Giusto il tempo di fare un salto in boulevard Richard-Lenoir e di sorridere del malumore della signora Maigret.
«Il mio completo, sbrigati... Una camicia... I calzini...».
Alle quattro e diciassette era sul treno diretto verso la Costa Azzurra, seduto di fronte a una signora che teneva sulle ginocchia un orrendo pechinese e che, forse sospettando in lui uno scarso amore per i cani, lo guardava di traverso.
Più o meno alla stessa ora Charlotte saliva in taxi. Era un taxi che lavorava soprattutto con la clientela del Pélican e che ogni notte la riportava a casa gratis.
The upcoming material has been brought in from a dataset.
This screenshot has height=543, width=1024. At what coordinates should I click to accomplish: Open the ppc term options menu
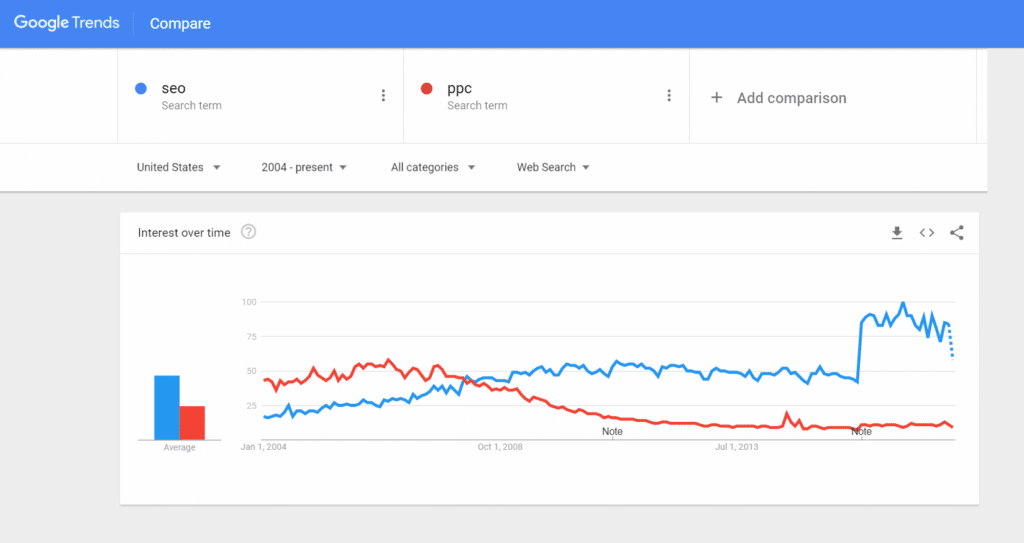click(669, 96)
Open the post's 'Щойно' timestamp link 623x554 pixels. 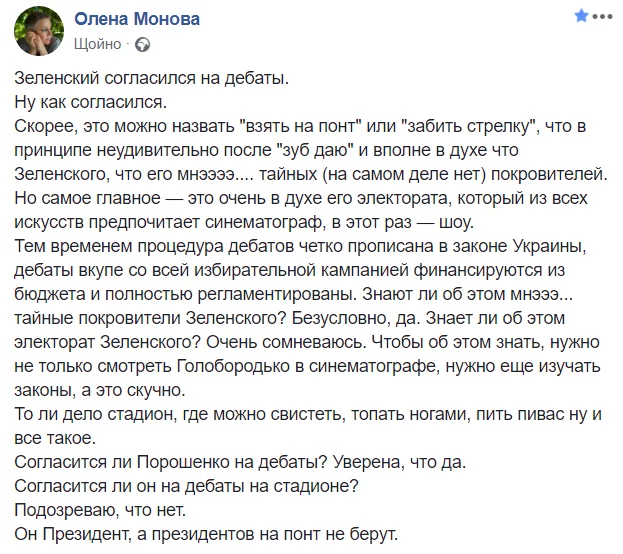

Alle cinque Prosper sentì sbattere una portiera, poi un motore che si avviava, dei passi e la chiave che girava nella serratura.
Ma non sentì il solito sibilo del gas in cucina. Senza fermarsi al pianterreno, Charlotte si precipitò su per le scale e spalancò la porta gridando:
«Prosper!... Ascoltami! Non fare finta di dormire... Il commissario...».
Prima di continuare il discorso sganciò il reggiseno e allentò la giarrettiera: le calze le si afflosciarono attorno alle gambe.
«Dobbiamo parlare seriamente! Dài, tirati su!... Cosa credi, che sia facile farlo con uno che se ne sta sdraiato a letto?...».